ENTRIES SUPPLIED START
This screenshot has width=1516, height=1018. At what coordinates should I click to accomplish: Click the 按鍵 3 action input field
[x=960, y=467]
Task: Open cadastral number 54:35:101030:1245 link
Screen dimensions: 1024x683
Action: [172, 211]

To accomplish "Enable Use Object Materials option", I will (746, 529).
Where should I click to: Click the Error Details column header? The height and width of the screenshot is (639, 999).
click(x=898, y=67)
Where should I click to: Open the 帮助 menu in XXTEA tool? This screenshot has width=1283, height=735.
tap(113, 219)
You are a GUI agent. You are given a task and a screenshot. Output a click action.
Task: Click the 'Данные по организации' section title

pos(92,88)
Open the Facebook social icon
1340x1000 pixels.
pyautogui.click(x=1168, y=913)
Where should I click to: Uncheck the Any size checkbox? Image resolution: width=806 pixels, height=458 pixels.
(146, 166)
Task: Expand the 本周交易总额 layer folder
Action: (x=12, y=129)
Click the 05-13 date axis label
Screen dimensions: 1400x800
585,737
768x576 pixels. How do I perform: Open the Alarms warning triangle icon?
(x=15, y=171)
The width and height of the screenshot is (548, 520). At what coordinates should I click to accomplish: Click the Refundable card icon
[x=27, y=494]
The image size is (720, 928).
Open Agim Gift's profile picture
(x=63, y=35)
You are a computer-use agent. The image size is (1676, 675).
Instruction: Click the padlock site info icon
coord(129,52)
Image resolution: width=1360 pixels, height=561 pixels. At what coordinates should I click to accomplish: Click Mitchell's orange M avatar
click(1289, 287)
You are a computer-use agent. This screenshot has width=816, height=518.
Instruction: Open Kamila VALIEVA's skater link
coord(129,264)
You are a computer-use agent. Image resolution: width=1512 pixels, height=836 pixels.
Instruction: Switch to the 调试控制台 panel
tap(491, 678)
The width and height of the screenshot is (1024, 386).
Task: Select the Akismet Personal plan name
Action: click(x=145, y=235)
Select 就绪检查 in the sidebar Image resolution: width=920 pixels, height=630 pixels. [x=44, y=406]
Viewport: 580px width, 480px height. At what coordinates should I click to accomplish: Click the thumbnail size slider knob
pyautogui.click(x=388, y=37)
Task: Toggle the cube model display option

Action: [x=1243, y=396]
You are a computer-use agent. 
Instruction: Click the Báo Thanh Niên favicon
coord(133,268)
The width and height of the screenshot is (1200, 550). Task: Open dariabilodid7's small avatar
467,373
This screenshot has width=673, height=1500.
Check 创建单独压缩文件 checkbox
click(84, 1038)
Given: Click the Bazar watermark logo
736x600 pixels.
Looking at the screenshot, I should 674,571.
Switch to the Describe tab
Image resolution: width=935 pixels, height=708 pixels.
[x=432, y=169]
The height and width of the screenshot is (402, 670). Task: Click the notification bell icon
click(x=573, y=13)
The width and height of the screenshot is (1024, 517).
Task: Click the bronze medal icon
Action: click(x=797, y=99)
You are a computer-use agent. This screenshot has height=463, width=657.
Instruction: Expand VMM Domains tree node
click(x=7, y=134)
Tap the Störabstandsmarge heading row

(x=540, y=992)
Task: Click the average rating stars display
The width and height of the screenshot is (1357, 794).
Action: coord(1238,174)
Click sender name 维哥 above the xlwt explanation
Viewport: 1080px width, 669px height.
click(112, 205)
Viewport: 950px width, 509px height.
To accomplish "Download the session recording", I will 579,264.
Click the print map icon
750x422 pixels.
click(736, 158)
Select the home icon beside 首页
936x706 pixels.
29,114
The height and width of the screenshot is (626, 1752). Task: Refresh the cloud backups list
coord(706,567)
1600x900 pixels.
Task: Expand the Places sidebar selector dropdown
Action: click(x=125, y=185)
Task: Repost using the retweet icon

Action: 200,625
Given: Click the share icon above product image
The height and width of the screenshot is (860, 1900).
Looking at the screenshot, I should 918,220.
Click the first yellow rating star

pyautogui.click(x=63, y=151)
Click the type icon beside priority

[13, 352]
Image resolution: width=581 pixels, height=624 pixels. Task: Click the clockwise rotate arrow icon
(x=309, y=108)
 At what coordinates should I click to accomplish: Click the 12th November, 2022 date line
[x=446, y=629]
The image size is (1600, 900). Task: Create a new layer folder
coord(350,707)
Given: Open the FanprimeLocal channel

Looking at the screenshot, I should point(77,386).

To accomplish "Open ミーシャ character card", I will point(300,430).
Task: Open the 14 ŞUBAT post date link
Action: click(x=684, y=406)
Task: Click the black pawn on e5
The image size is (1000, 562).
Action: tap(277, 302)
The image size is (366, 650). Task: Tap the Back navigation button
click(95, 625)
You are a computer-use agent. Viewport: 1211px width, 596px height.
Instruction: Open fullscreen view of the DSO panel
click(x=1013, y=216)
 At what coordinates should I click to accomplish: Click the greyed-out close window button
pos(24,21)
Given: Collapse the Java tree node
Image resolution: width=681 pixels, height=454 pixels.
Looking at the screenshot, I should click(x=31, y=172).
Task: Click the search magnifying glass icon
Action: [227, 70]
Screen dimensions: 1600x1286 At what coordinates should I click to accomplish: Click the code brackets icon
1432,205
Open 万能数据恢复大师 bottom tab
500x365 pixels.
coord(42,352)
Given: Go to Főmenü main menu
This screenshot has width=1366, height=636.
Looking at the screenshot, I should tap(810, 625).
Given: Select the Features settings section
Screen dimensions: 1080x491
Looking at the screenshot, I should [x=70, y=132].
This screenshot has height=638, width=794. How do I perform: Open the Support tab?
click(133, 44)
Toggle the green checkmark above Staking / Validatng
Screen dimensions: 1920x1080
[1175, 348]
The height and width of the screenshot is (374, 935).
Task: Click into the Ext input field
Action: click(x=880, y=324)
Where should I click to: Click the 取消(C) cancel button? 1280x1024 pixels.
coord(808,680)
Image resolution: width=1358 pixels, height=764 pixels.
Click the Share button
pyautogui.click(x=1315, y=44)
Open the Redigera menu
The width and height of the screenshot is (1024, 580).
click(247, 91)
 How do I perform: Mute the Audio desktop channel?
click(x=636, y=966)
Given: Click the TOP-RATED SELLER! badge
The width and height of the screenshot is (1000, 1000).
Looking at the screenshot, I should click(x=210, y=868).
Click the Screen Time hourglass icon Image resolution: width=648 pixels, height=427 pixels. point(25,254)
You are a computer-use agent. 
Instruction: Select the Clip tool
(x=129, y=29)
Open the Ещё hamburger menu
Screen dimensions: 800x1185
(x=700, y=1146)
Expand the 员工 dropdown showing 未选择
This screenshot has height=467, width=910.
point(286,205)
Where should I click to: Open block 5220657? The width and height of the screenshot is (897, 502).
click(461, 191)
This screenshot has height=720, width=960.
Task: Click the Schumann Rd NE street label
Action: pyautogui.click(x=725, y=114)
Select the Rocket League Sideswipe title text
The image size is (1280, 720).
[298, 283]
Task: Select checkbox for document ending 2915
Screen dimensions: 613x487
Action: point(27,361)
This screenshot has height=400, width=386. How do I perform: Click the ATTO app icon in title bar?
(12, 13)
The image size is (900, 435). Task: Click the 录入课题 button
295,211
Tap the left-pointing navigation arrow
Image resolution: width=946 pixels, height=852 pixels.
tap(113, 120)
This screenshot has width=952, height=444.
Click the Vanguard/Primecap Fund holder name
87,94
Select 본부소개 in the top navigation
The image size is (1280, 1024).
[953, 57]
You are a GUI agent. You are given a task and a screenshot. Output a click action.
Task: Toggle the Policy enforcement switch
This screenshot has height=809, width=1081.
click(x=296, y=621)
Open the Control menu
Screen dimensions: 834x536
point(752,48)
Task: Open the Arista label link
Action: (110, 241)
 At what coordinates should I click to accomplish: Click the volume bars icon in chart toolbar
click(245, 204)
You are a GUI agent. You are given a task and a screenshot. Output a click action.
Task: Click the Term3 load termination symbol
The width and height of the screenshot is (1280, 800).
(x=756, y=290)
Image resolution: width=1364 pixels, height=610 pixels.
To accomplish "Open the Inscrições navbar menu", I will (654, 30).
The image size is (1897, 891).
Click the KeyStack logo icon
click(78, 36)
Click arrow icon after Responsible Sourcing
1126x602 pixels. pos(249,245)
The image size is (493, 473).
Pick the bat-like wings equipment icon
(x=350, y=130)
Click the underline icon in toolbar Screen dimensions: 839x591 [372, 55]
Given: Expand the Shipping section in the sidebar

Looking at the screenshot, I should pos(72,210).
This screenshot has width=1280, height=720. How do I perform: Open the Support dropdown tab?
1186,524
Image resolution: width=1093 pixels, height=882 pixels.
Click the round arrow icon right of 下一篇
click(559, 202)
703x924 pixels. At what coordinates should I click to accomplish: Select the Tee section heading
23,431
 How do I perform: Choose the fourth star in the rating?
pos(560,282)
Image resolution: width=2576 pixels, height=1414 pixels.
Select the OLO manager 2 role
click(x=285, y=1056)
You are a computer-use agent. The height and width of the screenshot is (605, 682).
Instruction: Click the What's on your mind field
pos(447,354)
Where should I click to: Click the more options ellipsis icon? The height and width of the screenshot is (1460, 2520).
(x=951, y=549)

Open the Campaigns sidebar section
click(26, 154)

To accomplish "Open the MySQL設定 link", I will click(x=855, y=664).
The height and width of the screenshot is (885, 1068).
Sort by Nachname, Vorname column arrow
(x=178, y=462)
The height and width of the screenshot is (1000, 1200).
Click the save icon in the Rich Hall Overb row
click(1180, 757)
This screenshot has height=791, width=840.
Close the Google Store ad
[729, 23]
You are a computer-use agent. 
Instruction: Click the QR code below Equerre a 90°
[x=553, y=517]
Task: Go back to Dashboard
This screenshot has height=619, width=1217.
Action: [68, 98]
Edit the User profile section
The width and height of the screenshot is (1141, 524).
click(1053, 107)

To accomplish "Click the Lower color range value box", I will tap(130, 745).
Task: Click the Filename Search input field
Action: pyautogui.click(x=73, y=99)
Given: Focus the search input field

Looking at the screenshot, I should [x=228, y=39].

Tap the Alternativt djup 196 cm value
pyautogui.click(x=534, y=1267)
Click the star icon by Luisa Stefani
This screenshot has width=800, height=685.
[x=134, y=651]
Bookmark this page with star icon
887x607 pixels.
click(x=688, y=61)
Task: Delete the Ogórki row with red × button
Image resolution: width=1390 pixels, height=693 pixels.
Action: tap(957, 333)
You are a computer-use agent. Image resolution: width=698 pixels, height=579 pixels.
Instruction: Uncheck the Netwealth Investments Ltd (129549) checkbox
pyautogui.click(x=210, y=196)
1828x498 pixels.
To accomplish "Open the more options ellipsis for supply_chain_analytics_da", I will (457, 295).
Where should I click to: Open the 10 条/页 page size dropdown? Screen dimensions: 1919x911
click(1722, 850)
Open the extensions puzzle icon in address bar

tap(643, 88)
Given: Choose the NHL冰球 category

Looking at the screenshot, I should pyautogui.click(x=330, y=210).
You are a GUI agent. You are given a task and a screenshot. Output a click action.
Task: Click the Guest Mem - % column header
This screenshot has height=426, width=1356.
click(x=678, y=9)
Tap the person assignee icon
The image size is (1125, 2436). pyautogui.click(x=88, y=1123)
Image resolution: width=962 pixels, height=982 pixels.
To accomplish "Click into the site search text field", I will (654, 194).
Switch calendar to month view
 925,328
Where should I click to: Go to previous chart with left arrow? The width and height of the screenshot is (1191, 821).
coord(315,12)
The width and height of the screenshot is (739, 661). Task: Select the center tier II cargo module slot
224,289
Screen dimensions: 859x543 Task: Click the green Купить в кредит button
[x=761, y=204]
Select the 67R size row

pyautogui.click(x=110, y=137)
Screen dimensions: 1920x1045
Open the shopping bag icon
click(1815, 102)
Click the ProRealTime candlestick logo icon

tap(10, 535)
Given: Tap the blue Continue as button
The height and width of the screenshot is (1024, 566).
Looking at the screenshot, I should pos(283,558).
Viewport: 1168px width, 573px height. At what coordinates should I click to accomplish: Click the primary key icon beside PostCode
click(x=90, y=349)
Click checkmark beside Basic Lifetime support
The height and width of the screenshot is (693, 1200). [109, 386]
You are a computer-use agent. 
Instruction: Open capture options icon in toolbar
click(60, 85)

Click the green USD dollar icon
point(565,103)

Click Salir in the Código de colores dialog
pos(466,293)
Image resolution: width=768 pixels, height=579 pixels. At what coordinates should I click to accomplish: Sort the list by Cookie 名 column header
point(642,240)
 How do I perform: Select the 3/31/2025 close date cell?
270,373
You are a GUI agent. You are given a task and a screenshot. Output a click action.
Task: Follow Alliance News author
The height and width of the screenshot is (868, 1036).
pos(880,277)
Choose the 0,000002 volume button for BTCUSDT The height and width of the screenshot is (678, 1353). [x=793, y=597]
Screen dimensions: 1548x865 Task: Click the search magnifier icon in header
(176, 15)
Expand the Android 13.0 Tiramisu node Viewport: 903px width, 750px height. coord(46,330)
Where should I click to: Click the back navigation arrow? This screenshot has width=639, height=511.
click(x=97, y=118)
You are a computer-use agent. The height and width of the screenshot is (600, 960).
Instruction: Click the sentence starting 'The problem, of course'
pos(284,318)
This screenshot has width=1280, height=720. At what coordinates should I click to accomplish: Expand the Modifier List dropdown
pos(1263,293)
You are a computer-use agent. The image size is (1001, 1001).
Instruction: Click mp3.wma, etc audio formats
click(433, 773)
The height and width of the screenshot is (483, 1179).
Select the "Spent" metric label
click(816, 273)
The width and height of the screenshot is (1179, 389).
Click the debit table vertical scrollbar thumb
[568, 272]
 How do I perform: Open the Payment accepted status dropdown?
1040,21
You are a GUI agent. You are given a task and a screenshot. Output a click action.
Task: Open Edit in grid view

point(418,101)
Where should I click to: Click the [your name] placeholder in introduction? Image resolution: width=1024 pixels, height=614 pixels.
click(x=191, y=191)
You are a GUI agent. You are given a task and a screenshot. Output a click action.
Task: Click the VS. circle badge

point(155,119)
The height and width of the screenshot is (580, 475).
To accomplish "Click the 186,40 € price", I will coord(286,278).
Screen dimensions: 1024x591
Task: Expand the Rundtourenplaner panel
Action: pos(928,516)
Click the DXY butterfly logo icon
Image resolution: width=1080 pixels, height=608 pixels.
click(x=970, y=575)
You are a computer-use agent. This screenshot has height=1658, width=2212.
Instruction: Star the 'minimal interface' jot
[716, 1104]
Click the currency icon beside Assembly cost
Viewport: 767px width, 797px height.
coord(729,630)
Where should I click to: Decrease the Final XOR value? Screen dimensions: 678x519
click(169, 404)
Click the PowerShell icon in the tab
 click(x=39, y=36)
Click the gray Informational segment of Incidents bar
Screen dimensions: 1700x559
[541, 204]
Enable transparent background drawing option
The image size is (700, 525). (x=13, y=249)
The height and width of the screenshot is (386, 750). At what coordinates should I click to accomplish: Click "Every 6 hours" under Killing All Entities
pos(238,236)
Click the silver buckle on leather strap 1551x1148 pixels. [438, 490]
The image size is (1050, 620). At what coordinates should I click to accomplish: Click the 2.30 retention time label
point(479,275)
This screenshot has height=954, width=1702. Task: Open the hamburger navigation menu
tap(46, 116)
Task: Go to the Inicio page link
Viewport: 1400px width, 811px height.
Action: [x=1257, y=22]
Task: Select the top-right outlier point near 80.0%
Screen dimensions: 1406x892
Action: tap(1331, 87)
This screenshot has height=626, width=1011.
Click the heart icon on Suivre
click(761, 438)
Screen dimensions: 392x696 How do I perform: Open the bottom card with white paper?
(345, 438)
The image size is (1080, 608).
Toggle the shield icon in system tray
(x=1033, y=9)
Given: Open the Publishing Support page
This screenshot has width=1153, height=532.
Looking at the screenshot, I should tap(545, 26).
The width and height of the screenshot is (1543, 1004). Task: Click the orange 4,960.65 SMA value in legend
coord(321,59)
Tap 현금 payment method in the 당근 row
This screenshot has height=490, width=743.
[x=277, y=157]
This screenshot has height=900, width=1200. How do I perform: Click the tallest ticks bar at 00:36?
ENTRIES SUPPLIED END
▶ _WHAT THE TASK ASKS_:
Please give an exact copy of the lines above, beginning with the line containing "You are a computer-use agent. Image resolution: width=1512" and running through the line containing "Select 就绪检查 in", and of no other lines.

▶ _SOLUTION BELOW_:
You are a computer-use agent. Image resolution: width=1512 pixels, height=836 pixels.
Instruction: Switch to the 调试控制台 panel
tap(491, 678)
The width and height of the screenshot is (1024, 386).
Task: Select the Akismet Personal plan name
Action: click(x=145, y=235)
Select 就绪检查 in the sidebar Image resolution: width=920 pixels, height=630 pixels. [x=44, y=406]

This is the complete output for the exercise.